- **What the exercise asks**:
Shift every coordinate in the answers by -91 and copy out all of the lines below, requests included, with the new values in place.

- **Data**:
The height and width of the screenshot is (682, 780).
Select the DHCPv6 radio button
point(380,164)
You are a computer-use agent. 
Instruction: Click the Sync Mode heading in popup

- **Solution to the problem**:
The height and width of the screenshot is (682, 780).
Select the DHCPv6 radio button
point(289,73)
You are a computer-use agent. 
Instruction: Click the Sync Mode heading in popup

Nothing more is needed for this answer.